In an era, where cyber-attacks are imminent, it is increasingly important for businesses to understand their IT Risk, and specifically Third Party Risk. According to a recent report by Booz Allen Hamilton, third parties were the number-one security risk to financial services firms in 2015.
Some businesses are making an effort to review their 3rd party agreements, and include cyber security requirements and annual reviews into their contracts, but is this enough?


Third party security risk management requires regular reassessments to ensure security, privacy and compliance is in order. Though most vendors prefer multi-year agreements, but risk assessments should be an annual practice. Maintain a quality IT risk assessment questionnaire to elicit responses from your third parties. As a best practice you should also reassess risk and security posture, whenever the contracts are updated or changed. A key point worthy of mention here is to pay attention to the tone of the responses, rather than just content alone. Your questionnaire should elicit responses and possibly discussions from the service provider and should not be a simple binary "Yes"/"No" checklist.

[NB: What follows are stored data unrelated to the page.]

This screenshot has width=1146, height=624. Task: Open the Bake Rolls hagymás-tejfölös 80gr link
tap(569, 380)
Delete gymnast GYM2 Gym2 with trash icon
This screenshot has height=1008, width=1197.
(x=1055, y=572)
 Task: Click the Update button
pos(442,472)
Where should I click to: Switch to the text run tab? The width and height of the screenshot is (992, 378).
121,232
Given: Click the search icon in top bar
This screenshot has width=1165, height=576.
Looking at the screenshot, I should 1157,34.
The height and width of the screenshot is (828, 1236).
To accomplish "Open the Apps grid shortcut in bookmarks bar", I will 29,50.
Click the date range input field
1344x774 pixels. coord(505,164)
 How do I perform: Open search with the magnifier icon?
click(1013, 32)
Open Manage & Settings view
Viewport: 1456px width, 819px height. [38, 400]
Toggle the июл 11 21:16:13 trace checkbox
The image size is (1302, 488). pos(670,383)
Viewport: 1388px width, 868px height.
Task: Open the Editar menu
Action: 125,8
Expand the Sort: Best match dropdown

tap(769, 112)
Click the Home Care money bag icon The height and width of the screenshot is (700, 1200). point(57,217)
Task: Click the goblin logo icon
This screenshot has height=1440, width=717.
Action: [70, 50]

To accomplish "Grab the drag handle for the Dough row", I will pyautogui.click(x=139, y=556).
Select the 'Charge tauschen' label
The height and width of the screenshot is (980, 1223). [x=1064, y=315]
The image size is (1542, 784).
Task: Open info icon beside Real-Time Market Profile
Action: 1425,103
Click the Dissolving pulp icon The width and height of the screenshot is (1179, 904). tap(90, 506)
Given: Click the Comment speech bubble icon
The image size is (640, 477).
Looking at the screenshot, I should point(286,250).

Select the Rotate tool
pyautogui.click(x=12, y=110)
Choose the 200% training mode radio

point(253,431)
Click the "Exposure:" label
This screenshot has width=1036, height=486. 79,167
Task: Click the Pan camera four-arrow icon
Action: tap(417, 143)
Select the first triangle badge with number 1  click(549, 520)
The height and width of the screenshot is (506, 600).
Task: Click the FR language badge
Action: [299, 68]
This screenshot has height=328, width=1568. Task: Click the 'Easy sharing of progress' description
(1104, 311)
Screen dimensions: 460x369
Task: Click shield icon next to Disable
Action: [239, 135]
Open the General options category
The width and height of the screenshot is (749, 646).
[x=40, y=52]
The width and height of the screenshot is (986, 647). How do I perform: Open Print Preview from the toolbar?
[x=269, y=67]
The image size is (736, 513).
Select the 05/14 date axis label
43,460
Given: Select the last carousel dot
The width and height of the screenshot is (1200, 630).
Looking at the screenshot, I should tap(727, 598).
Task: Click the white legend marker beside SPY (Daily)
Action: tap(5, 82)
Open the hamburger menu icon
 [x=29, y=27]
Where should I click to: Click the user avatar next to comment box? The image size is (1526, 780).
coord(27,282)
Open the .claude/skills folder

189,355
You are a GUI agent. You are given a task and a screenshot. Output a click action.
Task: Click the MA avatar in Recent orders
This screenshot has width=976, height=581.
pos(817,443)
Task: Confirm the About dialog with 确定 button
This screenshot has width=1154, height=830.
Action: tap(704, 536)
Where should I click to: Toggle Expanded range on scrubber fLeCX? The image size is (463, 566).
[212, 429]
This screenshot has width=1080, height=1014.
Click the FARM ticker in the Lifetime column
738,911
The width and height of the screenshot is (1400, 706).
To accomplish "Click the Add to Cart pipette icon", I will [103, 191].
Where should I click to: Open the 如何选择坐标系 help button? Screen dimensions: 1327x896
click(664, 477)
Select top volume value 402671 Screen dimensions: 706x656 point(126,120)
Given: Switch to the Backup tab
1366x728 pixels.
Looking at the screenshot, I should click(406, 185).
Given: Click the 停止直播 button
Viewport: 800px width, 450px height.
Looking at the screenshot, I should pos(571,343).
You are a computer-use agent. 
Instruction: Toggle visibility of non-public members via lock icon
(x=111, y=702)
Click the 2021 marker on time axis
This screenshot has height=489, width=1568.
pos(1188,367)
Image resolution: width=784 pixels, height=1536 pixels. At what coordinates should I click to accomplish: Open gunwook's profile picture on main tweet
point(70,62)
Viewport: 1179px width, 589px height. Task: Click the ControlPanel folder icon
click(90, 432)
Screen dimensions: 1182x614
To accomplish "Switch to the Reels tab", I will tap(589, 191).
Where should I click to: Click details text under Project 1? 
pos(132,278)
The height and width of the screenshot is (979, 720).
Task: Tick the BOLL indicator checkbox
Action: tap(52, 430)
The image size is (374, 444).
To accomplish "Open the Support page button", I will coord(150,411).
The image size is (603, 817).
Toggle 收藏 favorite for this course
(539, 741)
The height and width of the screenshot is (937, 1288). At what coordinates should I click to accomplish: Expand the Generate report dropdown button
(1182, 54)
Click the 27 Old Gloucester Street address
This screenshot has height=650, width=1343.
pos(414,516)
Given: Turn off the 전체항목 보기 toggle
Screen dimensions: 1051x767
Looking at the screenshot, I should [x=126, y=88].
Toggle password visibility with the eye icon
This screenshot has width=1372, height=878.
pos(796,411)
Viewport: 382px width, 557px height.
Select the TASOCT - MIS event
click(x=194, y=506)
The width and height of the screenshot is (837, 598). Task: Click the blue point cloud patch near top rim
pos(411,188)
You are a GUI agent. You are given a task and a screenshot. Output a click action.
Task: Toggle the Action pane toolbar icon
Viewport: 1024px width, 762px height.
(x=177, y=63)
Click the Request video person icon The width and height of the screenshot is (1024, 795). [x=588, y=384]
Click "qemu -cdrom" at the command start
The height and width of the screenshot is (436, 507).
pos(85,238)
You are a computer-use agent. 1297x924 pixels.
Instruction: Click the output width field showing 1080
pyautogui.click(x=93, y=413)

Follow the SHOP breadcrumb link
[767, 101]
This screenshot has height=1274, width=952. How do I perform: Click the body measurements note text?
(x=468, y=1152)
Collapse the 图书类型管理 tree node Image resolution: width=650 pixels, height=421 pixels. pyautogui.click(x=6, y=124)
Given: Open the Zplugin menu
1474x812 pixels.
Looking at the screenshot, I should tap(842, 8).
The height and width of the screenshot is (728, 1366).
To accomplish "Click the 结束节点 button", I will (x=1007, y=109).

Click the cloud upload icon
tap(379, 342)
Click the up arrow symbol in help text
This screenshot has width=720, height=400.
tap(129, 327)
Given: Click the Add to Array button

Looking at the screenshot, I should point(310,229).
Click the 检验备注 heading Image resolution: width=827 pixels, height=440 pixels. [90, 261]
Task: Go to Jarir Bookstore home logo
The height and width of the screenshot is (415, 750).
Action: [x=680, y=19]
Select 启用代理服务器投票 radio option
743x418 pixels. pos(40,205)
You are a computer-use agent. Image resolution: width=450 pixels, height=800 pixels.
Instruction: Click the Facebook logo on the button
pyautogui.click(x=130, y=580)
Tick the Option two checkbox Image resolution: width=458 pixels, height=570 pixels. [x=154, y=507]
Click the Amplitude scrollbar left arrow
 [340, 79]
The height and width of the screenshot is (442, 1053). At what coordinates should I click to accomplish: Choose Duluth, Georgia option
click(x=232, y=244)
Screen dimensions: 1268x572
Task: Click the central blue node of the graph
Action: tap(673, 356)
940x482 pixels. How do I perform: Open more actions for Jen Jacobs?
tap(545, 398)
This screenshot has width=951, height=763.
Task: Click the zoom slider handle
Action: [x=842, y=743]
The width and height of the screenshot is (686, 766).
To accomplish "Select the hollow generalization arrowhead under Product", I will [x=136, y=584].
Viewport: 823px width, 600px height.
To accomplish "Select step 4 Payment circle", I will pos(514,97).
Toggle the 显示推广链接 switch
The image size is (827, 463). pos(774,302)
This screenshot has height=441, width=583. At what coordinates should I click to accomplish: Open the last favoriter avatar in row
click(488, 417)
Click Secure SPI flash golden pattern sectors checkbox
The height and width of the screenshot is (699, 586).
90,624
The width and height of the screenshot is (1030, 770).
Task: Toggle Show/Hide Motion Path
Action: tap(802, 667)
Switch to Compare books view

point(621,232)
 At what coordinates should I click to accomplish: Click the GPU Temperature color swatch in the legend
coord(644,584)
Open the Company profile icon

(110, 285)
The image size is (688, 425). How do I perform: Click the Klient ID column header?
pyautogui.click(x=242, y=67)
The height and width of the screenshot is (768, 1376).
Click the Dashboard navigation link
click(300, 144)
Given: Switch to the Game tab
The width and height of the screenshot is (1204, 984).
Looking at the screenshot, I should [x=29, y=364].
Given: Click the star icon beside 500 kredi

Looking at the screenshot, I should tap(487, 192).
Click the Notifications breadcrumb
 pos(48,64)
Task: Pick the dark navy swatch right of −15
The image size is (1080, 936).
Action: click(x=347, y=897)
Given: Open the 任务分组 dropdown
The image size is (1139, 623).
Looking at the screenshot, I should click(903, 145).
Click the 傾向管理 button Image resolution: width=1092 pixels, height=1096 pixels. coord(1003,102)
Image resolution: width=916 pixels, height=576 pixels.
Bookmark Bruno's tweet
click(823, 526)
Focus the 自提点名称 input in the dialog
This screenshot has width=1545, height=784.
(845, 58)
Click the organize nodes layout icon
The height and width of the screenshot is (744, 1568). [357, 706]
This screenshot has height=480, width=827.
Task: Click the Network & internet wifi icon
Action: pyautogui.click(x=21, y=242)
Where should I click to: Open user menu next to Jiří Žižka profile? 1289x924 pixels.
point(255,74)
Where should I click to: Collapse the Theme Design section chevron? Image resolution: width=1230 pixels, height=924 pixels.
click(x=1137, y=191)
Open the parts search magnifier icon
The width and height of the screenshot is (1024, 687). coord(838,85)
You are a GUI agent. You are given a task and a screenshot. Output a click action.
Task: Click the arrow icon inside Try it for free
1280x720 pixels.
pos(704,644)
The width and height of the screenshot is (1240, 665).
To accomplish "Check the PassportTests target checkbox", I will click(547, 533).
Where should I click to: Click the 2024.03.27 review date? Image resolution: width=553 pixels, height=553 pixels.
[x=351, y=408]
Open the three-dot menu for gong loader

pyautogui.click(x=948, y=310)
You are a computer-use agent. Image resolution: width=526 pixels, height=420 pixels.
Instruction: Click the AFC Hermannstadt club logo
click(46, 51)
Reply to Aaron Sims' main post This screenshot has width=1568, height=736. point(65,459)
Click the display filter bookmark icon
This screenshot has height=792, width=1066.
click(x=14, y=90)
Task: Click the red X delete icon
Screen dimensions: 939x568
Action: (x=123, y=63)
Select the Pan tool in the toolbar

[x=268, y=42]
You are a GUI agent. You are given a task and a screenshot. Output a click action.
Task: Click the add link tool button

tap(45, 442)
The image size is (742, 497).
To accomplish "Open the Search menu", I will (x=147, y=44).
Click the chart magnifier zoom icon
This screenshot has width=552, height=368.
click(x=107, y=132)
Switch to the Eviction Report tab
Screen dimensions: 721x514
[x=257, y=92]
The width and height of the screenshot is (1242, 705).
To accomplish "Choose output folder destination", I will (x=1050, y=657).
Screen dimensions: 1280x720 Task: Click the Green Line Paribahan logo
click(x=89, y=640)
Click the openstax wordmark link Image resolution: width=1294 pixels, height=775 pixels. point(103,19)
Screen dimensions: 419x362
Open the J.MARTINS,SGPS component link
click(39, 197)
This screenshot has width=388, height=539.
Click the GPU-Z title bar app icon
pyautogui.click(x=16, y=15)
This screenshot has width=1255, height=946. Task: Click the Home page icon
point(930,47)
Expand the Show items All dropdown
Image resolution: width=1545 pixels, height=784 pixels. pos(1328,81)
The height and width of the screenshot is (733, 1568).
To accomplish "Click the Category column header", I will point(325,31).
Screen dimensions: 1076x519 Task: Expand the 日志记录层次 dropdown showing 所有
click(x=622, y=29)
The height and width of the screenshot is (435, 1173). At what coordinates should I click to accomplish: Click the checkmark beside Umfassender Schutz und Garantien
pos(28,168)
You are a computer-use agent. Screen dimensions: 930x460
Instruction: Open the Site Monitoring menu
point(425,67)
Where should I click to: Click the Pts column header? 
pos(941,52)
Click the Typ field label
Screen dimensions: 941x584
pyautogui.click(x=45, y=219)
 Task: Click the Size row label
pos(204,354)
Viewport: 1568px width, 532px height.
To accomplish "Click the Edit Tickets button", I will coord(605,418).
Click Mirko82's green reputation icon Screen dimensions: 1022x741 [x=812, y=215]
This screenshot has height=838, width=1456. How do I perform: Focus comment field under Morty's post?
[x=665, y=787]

Now this could be burdensome for many organizations. In such cases, you may be able to lean on MSSPs to engage resources for this effort. Independent third party certifications like SSAE 16, SOC1 and SOC2 or ISO 27001 may be of value too. "SecurityScoreCard.com" is also a good resource. Don't forget to ask for evidence of a recent DR/BCP test, incident response test and  Risk Assessment reports. Keeping track of these results and documenting them year over year, will go a long way in helping track the provider’s progress over time.


Communication processes or "who notifies who, of what, when and how" is very important. Lay down clear guidelines about data ownership, breach notifications and subpoenas, and responsibilities of either party. Understand where the hand-offs occur and who are responsible. Prefer titles to names. 


Businesses are constantly changing and evolving, so should the relationship with your third parties. Third party due diligence will help maintain a healthy relationship with your third parties, and with a good understanding of security risks, your business can innovate, grow and reach its business goals.